Dick Cheney insisted that the panel revisit their evaluation. They did. Again, the proposal with Talandic as subcontractor was technically the best, and the best on cost.
Dick Cheney now insisted that the panel re-revisit their evaluation. They got the message. They awarded the gigabuck to the losing proposal.
Marion and Cindy Todd had been paying employees (at first all 220, then the core including my wife) out of pocket while waiting for this political process to unwind, for about a year or a year and a half. When the final award was made, Talandic went bankrupt. Marion and Cindy Todd, who had taken a second mortgage on their home to help pay their key employees, went personally bankrupt.

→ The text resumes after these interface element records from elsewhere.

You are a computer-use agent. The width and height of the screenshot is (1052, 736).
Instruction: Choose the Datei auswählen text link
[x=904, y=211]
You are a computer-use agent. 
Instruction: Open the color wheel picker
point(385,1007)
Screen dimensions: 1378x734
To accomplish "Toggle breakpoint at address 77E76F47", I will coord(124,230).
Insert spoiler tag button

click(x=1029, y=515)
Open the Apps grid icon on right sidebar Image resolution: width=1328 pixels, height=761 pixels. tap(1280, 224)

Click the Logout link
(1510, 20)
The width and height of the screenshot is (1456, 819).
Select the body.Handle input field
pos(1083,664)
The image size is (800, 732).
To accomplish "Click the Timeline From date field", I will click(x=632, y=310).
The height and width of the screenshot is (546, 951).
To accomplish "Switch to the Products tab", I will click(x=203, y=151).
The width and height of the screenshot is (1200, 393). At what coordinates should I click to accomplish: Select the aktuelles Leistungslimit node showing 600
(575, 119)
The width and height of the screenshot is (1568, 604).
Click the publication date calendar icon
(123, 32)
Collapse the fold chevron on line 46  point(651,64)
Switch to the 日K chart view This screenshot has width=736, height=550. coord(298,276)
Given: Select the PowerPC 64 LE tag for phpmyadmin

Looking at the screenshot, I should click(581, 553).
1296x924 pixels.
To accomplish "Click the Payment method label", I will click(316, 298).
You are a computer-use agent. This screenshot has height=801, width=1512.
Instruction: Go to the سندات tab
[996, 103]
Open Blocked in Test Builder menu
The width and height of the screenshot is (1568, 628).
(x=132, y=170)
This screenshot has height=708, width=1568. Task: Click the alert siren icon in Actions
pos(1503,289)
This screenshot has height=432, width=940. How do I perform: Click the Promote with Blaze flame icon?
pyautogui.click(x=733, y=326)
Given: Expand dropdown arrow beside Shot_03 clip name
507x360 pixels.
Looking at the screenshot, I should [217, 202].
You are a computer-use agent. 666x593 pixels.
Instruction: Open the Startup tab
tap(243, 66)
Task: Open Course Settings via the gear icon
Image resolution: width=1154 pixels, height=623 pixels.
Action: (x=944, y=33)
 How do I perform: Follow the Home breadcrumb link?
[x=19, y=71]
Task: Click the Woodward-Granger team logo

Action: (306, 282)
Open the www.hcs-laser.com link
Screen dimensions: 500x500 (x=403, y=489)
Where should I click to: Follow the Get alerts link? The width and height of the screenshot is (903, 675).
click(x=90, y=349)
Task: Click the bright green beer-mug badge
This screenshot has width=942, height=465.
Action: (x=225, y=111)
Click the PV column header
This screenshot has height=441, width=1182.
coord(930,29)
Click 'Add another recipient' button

The really weird thing, to me, was that the Todds still voted for the Bush-Cheney ticket, because of so-called “Conservative” ideology.
I’ve just heard 2nd hand that Marion Todd is battling cancer. I sure hope that he comes through. One’s boss (or spouses boss) rarely becomes a friend. And our mutual friend Jim Stephens was more than a friend — he was a professional mentor in many ways.